• Aim of the task
From the first line to the last, repeat the records exactly and skip the pictures.

Collected data
------------------------------------------------------------------------
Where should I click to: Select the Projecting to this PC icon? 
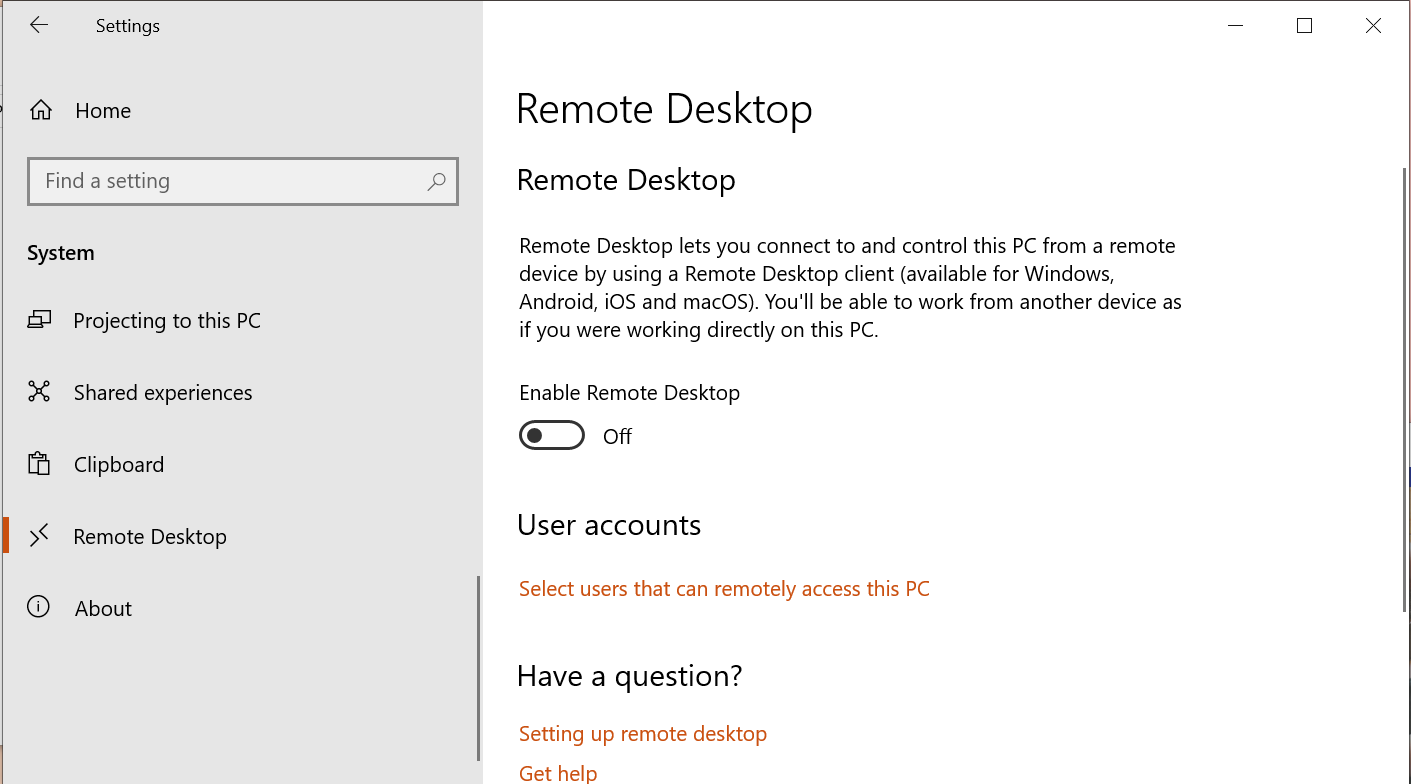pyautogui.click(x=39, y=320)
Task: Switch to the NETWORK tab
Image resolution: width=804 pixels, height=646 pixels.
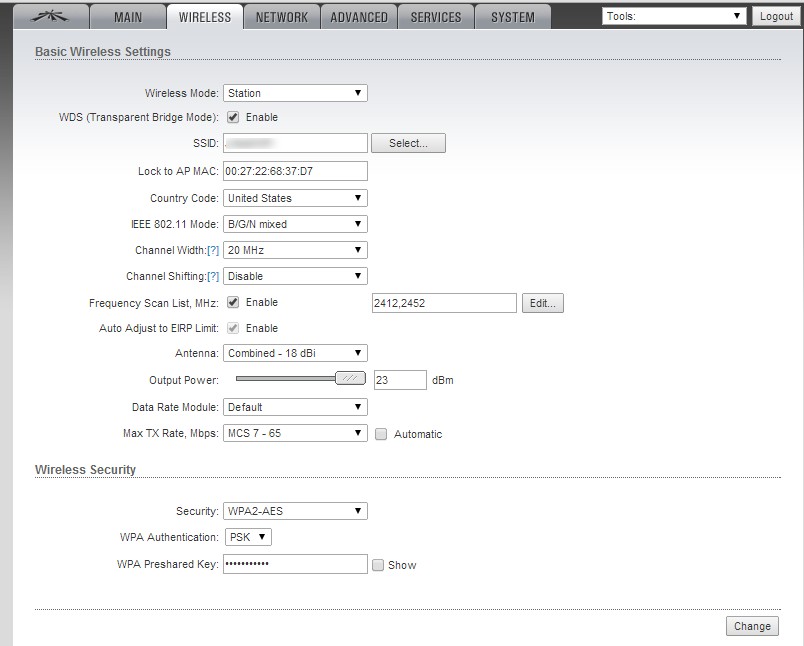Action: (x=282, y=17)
------------------------------------------------------------------------
• Exercise output
Where should I click to: Select the Projecting to this PC icon? 
pyautogui.click(x=39, y=320)
Task: Switch to the NETWORK tab
Image resolution: width=804 pixels, height=646 pixels.
Action: (x=282, y=17)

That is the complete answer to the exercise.